The band Sum 41 announced on Monday that it was breaking up after 27 years, unleashing a well of nostalgia for the early 2000s, when pop punk seemed ubiquitous on MTV’s “Total Request Live” and in memorable scenes in blockbuster movies.
The Canadian group, fronted by the spiky-haired singer Deryck Whibley, was part of a pop-punk wave that included Blink-182, Simple Plan, Good Charlotte and Avril Lavigne. Their hits included “Fat Lip” and “In Too Deep,” which fans loved to belt out in their car or jump up and down to at shows.
The band’s music was also featured in popular movies from the early 2000s, among them “Spider-Man,” “Dude, Where’s My Car?” and “Bring It On.”
In a statement on Twitter, Sum 41 did not explain why it was disbanding. It said it planned to finish its tour this year and that it would release a final album, “Heaven :x: Hell,” and announce a final tour to celebrate the end of its run.
“Being in Sum 41 since 1996 brought us some of the best moments of our lives,” the band members wrote. “We are forever grateful to our fans both old and new, who have supported us in every way. It is hard to articulate the love and respect we have for all of you and we wanted you to hear this from us first.”

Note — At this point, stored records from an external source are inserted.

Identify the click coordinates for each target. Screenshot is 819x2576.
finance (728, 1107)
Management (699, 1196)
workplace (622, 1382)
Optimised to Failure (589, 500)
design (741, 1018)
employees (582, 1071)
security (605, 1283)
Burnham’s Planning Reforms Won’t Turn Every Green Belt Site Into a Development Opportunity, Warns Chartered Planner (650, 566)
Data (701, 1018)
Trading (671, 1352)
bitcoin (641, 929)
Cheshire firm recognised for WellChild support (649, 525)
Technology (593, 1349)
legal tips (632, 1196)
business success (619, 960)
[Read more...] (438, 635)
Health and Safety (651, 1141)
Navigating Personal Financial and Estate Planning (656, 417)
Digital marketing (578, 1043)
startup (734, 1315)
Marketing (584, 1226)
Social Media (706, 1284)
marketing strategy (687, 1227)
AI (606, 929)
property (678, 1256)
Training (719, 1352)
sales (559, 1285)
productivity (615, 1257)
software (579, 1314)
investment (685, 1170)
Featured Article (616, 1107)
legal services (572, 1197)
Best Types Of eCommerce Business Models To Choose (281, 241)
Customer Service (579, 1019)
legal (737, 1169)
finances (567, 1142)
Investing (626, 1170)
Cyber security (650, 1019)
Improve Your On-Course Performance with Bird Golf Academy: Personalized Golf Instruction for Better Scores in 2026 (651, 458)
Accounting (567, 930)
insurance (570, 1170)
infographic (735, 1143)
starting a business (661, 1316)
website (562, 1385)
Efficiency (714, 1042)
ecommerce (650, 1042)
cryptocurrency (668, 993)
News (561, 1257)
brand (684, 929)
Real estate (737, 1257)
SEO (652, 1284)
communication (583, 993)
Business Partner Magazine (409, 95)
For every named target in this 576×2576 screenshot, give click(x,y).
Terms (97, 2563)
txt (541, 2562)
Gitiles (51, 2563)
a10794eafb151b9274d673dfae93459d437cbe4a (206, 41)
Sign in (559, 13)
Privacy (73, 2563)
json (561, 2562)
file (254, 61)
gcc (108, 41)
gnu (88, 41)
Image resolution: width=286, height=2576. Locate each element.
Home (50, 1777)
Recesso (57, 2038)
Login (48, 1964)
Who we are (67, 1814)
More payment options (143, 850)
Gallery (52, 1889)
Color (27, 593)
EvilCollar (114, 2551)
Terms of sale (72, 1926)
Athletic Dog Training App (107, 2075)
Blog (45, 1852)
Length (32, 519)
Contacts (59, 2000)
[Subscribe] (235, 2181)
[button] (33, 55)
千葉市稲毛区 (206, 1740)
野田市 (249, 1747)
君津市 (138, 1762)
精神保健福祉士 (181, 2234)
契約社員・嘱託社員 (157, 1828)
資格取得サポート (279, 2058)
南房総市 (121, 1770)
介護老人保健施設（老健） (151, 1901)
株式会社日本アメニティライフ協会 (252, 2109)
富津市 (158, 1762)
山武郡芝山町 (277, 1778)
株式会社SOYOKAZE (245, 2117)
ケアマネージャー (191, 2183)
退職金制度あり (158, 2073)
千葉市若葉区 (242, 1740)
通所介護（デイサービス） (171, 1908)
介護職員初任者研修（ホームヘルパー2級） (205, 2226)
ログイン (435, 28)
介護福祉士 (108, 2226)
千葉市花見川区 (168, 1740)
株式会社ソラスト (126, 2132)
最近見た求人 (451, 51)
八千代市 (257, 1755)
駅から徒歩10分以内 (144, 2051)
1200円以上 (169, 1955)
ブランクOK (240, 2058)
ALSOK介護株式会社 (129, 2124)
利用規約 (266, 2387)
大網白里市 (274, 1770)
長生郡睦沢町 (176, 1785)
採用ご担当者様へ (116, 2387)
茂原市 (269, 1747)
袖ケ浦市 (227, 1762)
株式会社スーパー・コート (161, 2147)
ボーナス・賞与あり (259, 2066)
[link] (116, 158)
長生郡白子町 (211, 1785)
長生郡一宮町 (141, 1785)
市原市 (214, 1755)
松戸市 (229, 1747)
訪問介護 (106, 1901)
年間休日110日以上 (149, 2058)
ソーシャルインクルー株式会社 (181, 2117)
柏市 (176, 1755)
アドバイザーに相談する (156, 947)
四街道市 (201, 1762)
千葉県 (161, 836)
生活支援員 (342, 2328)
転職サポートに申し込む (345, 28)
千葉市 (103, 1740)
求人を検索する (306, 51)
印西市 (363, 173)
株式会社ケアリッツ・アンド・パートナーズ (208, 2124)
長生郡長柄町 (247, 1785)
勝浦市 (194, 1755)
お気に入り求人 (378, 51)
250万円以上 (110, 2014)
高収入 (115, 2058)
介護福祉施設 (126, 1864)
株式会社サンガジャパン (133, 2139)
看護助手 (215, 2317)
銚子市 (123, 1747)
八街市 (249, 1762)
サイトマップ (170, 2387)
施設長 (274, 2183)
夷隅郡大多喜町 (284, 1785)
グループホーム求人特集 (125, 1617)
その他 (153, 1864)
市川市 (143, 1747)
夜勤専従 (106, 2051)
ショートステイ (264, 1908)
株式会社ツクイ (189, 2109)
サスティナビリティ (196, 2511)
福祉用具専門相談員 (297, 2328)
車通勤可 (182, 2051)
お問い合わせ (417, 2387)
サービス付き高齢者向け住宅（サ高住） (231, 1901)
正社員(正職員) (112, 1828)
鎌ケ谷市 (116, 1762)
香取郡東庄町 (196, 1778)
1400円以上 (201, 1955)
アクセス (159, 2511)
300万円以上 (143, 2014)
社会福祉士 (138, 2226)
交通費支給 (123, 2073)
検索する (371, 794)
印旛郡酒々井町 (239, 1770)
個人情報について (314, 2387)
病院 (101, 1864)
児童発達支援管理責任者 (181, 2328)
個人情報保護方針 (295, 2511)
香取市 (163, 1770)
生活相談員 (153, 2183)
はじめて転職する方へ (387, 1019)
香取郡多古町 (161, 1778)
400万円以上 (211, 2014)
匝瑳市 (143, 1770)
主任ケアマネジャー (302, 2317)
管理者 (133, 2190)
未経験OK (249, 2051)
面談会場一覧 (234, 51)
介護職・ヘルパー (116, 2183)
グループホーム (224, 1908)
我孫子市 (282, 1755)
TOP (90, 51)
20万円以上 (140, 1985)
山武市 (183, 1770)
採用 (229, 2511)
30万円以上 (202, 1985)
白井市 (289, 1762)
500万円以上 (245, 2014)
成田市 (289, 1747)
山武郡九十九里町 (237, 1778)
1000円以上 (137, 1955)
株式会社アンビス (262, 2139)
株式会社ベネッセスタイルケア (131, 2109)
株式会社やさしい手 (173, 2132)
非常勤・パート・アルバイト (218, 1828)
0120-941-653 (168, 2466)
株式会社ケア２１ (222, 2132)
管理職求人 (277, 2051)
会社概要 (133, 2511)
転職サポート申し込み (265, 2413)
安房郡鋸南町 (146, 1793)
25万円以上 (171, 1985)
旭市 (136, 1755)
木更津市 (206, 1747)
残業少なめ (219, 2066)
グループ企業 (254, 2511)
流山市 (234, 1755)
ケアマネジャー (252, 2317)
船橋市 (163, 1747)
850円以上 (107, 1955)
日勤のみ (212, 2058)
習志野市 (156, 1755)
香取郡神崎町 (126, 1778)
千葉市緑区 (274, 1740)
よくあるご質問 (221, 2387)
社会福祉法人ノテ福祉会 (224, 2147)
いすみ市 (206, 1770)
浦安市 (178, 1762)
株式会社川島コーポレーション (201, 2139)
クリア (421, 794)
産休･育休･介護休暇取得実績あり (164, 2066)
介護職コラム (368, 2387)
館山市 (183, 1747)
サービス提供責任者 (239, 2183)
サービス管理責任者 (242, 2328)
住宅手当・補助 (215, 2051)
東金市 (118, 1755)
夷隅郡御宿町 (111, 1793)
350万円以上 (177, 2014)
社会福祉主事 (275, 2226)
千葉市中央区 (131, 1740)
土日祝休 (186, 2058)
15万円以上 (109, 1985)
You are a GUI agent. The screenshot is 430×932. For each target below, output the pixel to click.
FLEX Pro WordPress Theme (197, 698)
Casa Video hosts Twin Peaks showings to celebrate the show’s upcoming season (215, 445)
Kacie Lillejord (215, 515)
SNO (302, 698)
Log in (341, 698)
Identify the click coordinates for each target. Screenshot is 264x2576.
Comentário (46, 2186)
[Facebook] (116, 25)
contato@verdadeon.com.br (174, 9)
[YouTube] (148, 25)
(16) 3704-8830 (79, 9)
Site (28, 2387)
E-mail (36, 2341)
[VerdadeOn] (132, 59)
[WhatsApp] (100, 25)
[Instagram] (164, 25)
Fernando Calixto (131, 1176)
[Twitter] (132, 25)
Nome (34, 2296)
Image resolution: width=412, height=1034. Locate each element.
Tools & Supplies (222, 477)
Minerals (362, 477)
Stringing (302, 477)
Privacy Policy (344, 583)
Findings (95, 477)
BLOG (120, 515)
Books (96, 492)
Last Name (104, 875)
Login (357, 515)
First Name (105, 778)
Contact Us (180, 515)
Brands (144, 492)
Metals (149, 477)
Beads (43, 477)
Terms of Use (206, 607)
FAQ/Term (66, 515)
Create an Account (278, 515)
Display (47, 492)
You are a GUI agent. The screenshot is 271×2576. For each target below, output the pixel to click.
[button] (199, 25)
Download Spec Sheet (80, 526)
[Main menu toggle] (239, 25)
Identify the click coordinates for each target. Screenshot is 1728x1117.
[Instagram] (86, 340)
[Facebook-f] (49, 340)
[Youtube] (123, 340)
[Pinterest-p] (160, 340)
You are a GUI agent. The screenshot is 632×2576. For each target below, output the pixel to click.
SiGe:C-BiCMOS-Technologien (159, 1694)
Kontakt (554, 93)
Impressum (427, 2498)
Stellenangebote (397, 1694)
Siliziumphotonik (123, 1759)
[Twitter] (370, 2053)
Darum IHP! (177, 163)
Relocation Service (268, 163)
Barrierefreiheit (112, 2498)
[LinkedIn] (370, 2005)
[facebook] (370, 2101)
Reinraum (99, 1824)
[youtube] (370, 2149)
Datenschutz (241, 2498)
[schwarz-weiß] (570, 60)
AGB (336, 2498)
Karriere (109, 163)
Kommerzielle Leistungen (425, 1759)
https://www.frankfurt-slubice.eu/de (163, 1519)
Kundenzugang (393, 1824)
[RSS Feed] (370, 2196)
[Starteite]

News of the band’s decision led fans to mourn the end of an era. While many punk fans scorned Sum 41 and other groups like it as safe and conventional, pop-punk fans said the music was part of the soundtrack of their youth.
“Fat Lip” reached No. 1 on Billboard’s Alternative Airplay chart after Sum 41’s breakthrough album, “All Killer No Filler,” was released in 2001. And decades later, fans still packed Sum 41’s shows clad in fishnet stockings or dark skinny jeans and heavy eyeliner, accented with tricolor wrist sweatbands.
“Sum 41 is most definitely on the Mount Rushmore of early 2000s pop punk,” said Finn McKenty, the creator of the YouTube series “The Punk Rock MBA,” which features an episode on “The Strange History of Sum 41.”
“To be able to ride the wave of the MTV-type hype that they had and turn that into a career with real longevity and respect is a rare thing that they were able to pull off,” Mr. McKenty said.
The band’s music seemed to capture the spirit of suburban teenage high jinks.
In an interview with Billboard in 2021, Mr. Whibley said that when the band, which formed in suburban Toronto in 1996, was trying to gain notice, its members filmed themselves “doing stupid stuff like drive-by water gunning people, egging houses, and cut it with some film of our shows.”
The band’s manager then sent a three-minute version of the video to record companies.
“And then, it was a matter of weeks,” Mr. Whibley said. “Every label in the U.S. was trying to sign us, and it turned into a big bidding war.”
Mike Damante, the author of “Hey Suburbia: A Guide to the Emo/Pop-Punk Rise,” said that Sum 41 was one of the first popular pop-punk bands to fuse metal and hip-hop and that it was disbanding during “a really nostalgic time period for this time in music.”
In recent years, Sum 41 had toured with Simple Plan and The Offspring.
Mr. McKenty said the band had recently been producing music that was “as good or better” than its music from the early 2000s.
“I always like to see people go out on top, rather than go out sad,” he said.